• **Passage given**
----

But the fact checkers have documented Trump`s whole strategy, and this is important for you to remember, is to destroy public truth.  Not to just twist it, which many politicians have done in both parties, but to try to build an alternative rhetorical and visual universe where the truth itself doesn`t exist for some people.

Now, when I say that it sounds like a criticism, it`s actually not.  It`s an observation.  It`s what he says he is doing himself.  It`s what he openly tells his supporters.

(BEGIN VIDEO CLIP)

TRUMP:  Just stick with us.  Don`t believe the crap you see from these people, the fake news.

And just remember, what you`re seeing and what you`re reading is not what`s happening.

(END VIDEO CLIP)

MELBER:  Wow.  Trump admits he doesn`t want people to believe their own eyes.  As Maya Angelou famously advised, when someone shows you who they are, believe them the first time.  And that`s the challenge here.  Trump has shown everyone he stands against the truth, so believe that which requires not believing him.

(BEGIN VIDEO CLIP)

TRUMP:  And just remember, what you`re seeing and what you`re reading is not what`s happening.

(END VIDEO CLIP)

MELBER:  When we come back in 30 seconds, the accountability for some of these lies and the back lash on the right that`s undercutting Trump`s bluster on Mexico.

(COMMERCIAL BREAK)

MELBER:  Today marks the last business day before President Trump`s threatened tariffs on Mexico are supposed to kick in.  And today, he`s signaling he might back down on Monday`s planned tariffs, announcing, "good chance of deal to avoid them."

This potential waffling comes after unusually loud Republican push back against these tariffs, headlines like this.  Republican senator says that tariffs could wipe out the tax cuts completely.

Or take Trump loyalist Lindsey Graham who left no doubt saying tariffs on Mexico are a big time bad idea.  That`s kind of usual, right?  Trump loyalist Lindsey Graham shooting out at Trump idea, but let`s put that back up.  Take another look.

----

• **Goal 1**
Please output everything in the Trump news transcript from "But the fact" down to "the fake news.", word for word.
• **Goal 2**
Pick up the Trump news transcript after its last sentence and carry it forward.

----

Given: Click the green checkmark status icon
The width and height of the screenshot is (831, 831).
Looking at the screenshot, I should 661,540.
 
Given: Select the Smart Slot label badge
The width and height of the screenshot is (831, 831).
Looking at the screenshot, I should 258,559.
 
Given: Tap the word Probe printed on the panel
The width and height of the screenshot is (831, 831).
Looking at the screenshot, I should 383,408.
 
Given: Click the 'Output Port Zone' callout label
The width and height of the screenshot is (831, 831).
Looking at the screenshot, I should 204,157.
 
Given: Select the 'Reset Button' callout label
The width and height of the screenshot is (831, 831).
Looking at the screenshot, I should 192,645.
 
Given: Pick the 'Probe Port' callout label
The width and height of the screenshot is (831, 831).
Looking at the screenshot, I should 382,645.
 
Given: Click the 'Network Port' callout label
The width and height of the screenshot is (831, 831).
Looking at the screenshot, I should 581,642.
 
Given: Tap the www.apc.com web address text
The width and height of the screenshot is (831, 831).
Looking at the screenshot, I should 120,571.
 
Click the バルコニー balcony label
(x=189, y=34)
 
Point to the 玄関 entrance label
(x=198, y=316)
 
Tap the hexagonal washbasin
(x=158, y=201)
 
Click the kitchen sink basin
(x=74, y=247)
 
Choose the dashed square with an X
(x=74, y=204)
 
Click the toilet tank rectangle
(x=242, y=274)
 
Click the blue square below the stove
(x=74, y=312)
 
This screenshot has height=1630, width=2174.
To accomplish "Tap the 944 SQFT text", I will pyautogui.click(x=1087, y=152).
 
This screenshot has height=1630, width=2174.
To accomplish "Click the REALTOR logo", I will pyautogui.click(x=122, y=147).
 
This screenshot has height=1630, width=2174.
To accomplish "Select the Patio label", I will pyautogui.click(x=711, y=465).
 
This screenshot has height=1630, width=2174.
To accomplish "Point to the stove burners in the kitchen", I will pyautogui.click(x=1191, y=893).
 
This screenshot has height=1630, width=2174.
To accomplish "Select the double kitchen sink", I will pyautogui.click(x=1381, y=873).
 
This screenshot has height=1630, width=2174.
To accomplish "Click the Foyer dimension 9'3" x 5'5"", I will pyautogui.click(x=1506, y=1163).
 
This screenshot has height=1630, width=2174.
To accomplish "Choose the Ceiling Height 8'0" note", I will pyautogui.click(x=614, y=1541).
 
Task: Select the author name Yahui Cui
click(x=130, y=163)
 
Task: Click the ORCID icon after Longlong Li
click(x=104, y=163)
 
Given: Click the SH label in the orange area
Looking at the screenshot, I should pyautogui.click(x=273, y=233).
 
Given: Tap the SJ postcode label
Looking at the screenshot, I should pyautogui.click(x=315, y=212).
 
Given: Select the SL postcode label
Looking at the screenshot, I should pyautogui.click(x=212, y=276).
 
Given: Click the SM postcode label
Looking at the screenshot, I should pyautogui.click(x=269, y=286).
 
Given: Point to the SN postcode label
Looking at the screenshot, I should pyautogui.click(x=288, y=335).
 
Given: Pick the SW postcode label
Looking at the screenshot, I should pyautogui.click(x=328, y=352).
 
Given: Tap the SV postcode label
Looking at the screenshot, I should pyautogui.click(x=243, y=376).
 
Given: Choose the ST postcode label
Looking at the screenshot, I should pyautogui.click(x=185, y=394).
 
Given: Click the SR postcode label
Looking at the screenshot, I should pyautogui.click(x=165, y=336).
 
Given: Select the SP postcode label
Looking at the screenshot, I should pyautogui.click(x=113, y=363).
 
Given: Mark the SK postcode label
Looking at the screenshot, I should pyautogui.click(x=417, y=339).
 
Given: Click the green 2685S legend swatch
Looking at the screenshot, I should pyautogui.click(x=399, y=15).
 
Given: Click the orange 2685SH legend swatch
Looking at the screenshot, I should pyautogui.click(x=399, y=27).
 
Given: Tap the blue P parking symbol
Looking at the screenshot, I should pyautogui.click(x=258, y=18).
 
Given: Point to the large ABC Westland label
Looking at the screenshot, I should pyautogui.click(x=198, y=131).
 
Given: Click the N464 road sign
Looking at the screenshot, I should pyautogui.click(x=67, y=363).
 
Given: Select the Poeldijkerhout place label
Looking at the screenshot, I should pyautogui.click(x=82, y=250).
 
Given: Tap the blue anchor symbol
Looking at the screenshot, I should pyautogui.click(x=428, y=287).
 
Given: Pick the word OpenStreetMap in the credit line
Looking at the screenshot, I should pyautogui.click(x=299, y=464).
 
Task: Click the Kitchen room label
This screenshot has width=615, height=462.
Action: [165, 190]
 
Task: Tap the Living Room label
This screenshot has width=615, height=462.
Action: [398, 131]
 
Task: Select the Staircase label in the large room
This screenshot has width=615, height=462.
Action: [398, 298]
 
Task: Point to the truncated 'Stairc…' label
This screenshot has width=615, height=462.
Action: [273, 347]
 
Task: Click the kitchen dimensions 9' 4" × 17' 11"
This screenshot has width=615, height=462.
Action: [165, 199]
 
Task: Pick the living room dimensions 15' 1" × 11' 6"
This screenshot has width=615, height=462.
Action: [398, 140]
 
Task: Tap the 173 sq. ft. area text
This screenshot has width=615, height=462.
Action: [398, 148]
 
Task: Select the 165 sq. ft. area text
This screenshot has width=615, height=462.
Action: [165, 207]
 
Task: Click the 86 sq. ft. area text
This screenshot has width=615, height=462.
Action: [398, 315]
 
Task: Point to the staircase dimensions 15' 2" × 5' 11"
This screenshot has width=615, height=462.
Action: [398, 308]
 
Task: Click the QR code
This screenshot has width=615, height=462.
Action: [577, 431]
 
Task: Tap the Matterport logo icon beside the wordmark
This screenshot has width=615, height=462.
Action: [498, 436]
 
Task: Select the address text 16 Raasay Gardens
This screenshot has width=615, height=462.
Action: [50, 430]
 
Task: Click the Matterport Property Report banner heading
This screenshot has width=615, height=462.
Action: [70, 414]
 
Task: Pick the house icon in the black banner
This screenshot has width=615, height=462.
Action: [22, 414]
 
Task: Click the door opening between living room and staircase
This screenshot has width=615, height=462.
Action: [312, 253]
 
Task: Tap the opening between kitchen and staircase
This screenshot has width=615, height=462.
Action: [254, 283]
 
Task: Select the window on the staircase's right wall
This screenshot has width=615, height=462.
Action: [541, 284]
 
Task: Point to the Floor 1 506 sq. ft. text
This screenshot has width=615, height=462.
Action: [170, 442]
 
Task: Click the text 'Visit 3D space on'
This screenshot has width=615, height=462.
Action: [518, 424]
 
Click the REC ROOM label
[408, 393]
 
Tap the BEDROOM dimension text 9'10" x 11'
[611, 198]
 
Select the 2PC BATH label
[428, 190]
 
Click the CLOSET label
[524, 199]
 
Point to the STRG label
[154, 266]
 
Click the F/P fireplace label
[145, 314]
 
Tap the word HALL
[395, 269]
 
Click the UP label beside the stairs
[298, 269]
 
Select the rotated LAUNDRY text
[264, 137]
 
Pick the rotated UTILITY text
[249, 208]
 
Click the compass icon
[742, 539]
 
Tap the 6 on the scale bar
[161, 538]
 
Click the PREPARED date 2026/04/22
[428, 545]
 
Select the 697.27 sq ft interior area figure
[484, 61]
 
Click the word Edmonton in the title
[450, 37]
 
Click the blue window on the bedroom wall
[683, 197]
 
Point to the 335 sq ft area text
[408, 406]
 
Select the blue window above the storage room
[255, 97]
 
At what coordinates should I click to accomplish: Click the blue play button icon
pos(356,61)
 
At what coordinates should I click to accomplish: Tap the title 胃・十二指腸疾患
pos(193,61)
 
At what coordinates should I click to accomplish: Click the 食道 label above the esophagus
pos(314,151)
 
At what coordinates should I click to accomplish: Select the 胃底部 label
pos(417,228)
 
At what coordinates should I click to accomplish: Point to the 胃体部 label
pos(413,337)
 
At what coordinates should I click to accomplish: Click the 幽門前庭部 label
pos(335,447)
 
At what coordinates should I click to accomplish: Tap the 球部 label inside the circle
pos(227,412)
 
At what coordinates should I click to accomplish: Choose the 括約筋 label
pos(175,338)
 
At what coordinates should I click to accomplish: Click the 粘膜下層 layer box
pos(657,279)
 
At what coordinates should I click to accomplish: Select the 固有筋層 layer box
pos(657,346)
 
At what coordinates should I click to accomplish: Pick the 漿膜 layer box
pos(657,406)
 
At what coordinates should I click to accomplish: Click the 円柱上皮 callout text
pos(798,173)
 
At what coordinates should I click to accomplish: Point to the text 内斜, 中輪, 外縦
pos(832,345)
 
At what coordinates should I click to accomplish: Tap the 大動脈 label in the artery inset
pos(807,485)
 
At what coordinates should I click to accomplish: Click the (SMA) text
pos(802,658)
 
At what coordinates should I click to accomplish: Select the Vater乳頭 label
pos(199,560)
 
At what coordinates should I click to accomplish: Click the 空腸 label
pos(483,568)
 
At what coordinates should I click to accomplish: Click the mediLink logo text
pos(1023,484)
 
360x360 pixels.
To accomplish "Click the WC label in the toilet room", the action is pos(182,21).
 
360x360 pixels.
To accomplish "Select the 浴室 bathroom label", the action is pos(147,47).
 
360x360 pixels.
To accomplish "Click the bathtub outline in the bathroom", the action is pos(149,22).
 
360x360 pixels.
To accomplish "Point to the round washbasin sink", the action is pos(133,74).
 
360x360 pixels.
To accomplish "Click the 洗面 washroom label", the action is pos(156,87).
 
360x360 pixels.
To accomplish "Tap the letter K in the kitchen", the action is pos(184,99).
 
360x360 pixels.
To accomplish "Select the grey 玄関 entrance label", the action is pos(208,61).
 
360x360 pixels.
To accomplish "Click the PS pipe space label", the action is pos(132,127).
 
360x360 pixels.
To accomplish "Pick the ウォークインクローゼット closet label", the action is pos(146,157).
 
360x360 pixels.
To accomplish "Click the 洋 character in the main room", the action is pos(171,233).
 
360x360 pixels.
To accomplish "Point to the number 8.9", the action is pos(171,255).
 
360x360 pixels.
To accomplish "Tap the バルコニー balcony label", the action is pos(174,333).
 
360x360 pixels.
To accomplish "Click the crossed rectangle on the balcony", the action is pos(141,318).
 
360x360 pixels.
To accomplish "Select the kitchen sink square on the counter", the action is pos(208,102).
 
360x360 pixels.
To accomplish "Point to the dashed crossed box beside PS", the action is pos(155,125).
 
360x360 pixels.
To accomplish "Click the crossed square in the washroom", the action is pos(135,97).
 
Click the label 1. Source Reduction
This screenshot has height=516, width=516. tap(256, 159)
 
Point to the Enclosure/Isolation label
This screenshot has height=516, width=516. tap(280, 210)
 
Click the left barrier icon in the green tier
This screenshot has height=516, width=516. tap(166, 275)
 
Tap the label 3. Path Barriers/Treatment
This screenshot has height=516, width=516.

----

• **Answer 1**
But the fact checkers have documented Trump`s whole strategy, and this is important for you to remember, is to destroy public truth.  Not to just twist it, which many politicians have done in both parties, but to try to build an alternative rhetorical and visual universe where the truth itself doesn`t exist for some people.

Now, when I say that it sounds like a criticism, it`s actually not.  It`s an observation.  It`s what he says he is doing himself.  It`s what he openly tells his supporters.

(BEGIN VIDEO CLIP)

TRUMP:  Just stick with us.  Don`t believe the crap you see from these people, the fake news.

• **Answer 2**
This tariff critique is from, right there you see on the bottom, January 26, 2017.  That was Trump`s first week in office.  Graham apparently testing out what it might be like to stand up to a new president and doing so on his long time mentor John McCain was also challenging Trump on certain topics.

Now it is, of course, Graham defense Trump on just about everything, including this exact tariffs that he opposed, as I just showed you, in 2017.  Conservative author George Will just told us a theory for why this is happening on the show this week.

(BEGIN VIDEO CLIP)

GEORGE WILL, THE WASHINGTON POST COLUMNIST:  Remember, he was, Lindsey Graham, was the Lindsey Graham people thought was funny and interesting as long as John McCain was around to keep him on the right leash.  McCain is gone and the leash is gone and this I am afraid is the real Lindsey Graham.

(END VIDEO CLIP)

MELBER:  And that`s despite Donald Trump`s renewed attacks, of course, on the late senator.  Graham waived these types of attacks off in a new Bloomberg interview saying, "I don`t like what he says about McCain, but when we play golf, it`s fun."  This is not your typical Washington story, even at a town known for shifting alliances.

I`m joined by two local experts, "The Daily Beast" Eleanor Clift and "The Atlantic" David Frum, former speechwriter for George W. Bush.  And folks, I want to first see how far Graham has come.  So let`s take a look at this record we put together.

(BEGIN VIDEO CLIP)

SEN. LINDSEY GRAHAM (R-SC):  He is a race baiting, xenophobic religious bigot.  He doesn`t represent my party.  He doesn`t represent the values that the men and women who wear the uniform are fighting for.

He doesn`t have the temperament or judgment to control himself when he gets mad.  This is kook land.

He has disparaged women.  He has an 80 percent disapproval rating among Hispanics.  At the end of the day, he would be the most flawed nominee in the history of the Republican Party.

I think he`s a kook.  I think he`s crazy.  I think he`s unfit for office.  He is not a conservative Republican.  He is an opportunist.  He is not fit to be President of the United States.

Come to South Carolina and I`ll beat his brains out.

You know, run for president but don`t be the world`s biggest jack ass.

UNIDENTIFIED FEMALE:  What`s the reaction you`re getting to calling him jack ass now repeatedly?

GRAHAM:  A lot of people, you know, are offended.  The jack asses are offended.  So all I can say is that, you know, I`ve had it.  I`ve had it.  Come on, I`ve had it.

(END VIDEO CLIP)

MELBER:  David?

DAVID FRUM, SENIOR EDITOR, THE ATLANTIC:  It`s like a trip down memory lane.  And you feel from Lindsey Graham, but he sort of represents in extreme form where the Republican Party is.  I think there may be a part of Lindsey Graham`s brain of what he`s trying to do is to do some good by corralling Donald Trump.  One of the things people like Lindsey Graham say is you don`t know how much worse it could be if it weren`t for me on issues like NATO.

MELBER:  Eleanor?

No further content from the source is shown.